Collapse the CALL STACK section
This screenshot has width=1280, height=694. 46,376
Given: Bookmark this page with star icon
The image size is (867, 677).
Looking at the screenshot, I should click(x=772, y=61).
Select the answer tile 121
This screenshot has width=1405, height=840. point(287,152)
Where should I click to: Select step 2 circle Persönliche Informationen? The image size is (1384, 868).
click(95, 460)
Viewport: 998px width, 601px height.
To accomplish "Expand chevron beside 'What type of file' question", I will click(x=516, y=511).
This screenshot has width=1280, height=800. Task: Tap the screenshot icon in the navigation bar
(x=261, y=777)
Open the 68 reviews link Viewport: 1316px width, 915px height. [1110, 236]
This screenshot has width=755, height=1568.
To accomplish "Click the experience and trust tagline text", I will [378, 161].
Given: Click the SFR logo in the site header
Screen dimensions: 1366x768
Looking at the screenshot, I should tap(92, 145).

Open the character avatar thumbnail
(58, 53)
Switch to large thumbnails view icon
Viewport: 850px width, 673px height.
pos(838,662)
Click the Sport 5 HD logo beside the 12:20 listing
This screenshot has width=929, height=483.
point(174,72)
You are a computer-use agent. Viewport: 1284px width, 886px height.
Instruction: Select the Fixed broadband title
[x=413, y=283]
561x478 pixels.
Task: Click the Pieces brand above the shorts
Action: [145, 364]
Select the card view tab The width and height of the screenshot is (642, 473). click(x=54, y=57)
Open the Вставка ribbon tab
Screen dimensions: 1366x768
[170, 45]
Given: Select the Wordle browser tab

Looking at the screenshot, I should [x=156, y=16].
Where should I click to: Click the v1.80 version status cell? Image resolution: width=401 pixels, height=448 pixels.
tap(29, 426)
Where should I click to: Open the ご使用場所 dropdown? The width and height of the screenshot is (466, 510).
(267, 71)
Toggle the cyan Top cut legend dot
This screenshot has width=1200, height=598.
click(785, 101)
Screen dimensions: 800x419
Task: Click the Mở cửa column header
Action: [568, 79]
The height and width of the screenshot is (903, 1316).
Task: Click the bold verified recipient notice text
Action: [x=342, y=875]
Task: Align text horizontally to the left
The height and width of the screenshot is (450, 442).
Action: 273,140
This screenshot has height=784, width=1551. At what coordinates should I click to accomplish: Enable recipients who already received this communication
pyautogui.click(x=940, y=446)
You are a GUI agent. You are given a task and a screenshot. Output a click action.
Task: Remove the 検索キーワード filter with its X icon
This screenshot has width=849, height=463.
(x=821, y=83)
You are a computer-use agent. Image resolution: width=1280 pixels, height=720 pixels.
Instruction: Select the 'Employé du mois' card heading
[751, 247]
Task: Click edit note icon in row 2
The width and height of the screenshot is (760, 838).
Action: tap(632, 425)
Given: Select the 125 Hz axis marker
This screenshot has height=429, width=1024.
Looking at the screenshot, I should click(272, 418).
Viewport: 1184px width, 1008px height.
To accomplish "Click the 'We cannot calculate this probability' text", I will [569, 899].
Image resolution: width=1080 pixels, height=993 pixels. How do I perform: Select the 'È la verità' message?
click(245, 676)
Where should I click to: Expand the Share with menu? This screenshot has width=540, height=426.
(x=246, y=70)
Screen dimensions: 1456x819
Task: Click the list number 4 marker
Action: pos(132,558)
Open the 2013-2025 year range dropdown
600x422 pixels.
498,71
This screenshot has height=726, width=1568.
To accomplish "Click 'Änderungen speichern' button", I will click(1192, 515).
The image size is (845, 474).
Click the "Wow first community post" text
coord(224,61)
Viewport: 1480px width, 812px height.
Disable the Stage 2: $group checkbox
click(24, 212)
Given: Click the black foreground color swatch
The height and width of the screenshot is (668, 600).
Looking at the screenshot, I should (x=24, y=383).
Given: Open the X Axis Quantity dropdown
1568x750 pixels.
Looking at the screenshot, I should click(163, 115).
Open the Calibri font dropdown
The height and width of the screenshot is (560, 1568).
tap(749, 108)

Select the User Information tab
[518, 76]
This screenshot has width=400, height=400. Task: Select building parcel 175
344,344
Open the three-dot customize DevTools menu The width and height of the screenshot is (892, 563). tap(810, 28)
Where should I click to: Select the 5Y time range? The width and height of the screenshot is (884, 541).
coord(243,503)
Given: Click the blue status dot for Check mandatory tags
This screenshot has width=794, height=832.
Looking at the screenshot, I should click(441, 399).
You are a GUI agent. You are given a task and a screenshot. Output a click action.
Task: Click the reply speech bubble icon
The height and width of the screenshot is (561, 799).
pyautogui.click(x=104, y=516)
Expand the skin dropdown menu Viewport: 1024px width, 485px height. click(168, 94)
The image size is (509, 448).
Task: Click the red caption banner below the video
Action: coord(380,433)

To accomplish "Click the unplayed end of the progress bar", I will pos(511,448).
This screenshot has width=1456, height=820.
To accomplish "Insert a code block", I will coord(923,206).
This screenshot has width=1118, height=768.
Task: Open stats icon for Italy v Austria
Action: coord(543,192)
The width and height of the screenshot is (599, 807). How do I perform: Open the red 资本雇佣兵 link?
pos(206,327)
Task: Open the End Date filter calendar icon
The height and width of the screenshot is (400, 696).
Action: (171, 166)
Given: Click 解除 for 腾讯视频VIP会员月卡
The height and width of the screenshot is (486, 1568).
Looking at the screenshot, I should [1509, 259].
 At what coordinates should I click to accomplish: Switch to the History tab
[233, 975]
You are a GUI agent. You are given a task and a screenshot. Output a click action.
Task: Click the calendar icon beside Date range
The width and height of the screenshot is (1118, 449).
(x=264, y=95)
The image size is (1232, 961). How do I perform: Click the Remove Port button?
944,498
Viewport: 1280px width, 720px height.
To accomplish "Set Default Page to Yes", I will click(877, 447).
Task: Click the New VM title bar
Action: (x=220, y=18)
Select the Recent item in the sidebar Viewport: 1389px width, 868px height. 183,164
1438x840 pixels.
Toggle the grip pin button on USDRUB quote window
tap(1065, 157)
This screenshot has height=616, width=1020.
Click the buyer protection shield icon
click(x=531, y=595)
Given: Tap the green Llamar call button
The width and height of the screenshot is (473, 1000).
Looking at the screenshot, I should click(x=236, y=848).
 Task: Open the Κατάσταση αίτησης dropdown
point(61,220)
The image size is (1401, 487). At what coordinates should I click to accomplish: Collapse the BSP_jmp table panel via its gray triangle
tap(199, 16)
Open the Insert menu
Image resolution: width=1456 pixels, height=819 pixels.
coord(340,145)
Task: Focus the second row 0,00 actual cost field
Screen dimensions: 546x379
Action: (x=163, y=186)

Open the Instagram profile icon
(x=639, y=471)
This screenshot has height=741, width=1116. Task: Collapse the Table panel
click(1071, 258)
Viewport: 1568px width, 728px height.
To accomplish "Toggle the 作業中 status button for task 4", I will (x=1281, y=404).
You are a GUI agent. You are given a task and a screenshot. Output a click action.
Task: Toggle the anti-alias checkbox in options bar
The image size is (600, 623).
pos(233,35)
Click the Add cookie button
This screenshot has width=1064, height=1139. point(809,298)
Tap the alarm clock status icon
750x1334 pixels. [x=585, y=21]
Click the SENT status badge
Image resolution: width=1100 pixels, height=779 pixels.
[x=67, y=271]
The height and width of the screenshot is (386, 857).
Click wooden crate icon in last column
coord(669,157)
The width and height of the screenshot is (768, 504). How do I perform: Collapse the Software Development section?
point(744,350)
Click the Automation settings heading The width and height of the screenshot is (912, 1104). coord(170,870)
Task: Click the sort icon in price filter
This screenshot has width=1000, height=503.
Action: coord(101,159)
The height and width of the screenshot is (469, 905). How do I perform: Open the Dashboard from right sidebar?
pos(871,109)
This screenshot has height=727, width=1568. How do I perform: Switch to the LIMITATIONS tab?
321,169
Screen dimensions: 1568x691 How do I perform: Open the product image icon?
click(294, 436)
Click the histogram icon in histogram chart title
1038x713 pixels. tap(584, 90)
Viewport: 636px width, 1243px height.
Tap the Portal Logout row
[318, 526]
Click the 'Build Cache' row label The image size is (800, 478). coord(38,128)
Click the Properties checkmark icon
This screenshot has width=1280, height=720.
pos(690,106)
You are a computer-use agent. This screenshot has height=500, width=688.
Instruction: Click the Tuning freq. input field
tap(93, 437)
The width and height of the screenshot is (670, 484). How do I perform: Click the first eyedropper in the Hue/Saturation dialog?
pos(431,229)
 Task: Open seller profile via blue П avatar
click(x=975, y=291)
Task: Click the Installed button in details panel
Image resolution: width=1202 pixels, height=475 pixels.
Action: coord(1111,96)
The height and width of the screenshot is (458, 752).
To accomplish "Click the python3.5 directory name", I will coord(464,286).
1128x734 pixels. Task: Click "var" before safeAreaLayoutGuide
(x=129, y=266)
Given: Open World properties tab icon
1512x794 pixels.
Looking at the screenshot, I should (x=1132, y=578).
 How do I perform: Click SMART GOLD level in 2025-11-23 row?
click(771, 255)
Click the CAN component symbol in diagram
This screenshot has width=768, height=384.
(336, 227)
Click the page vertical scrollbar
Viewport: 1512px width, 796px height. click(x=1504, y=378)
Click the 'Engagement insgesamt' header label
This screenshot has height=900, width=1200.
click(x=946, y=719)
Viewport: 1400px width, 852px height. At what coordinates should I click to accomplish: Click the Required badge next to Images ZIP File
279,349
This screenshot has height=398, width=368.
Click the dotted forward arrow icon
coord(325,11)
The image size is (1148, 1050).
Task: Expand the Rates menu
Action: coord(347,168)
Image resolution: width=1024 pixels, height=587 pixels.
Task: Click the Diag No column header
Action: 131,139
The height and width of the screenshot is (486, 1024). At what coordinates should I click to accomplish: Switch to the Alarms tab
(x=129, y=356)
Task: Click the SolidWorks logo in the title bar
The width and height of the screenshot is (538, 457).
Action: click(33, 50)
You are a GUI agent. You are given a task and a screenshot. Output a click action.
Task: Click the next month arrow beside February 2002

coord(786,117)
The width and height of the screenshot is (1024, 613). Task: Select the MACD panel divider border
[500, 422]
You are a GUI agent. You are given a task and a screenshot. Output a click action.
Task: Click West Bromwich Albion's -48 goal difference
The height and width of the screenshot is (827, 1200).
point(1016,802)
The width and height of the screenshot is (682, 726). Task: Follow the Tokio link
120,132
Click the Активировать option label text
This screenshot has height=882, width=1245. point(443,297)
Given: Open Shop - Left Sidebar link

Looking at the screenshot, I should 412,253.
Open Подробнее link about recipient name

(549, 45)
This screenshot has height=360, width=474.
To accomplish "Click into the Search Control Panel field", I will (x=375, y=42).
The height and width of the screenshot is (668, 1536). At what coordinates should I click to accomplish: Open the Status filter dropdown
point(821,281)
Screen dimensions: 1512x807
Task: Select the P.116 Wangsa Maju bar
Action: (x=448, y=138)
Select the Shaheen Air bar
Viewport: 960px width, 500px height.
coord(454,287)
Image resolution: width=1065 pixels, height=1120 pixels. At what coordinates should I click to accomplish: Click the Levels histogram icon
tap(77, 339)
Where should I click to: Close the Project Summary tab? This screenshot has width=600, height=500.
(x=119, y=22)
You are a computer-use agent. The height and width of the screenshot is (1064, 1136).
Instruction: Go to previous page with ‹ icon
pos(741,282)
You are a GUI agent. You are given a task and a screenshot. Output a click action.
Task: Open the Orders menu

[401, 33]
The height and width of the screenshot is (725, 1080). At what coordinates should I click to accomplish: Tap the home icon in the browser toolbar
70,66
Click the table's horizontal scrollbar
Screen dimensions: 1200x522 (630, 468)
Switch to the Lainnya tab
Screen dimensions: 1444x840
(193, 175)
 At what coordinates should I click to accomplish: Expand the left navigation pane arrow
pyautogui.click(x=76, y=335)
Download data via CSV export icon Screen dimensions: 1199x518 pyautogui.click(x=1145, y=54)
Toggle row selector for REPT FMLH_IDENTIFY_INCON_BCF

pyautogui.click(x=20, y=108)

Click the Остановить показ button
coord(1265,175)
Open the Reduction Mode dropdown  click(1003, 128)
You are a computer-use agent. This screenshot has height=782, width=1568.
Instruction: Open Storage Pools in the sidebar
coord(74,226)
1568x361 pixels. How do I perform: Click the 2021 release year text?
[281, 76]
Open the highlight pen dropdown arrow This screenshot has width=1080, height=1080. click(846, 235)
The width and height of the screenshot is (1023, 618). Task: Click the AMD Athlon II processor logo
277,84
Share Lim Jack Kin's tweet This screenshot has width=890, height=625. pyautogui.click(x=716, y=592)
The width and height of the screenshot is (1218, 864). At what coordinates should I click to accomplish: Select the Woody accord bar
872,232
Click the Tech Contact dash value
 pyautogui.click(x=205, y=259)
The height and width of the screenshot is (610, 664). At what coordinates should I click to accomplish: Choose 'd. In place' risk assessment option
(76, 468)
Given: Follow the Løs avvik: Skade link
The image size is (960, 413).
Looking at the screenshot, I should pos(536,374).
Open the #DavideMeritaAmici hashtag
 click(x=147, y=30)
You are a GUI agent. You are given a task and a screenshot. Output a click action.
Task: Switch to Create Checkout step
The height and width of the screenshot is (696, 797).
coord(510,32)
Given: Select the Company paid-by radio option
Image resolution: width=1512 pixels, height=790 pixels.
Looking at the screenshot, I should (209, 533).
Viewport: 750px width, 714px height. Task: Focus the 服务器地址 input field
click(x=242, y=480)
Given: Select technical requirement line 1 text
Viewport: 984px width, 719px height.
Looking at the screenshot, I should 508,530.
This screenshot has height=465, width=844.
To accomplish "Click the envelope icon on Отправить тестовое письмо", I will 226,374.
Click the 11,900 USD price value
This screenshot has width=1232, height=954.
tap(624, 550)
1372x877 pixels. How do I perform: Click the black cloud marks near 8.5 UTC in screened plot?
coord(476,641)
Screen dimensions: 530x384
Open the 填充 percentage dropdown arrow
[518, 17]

→ **Exercise aim**:
Whenever a line of the data holds the string "Date", pick that line out.

→ **Completed task**:
Task: Open the End Date filter calendar icon
Task: Click the calendar icon beside Date range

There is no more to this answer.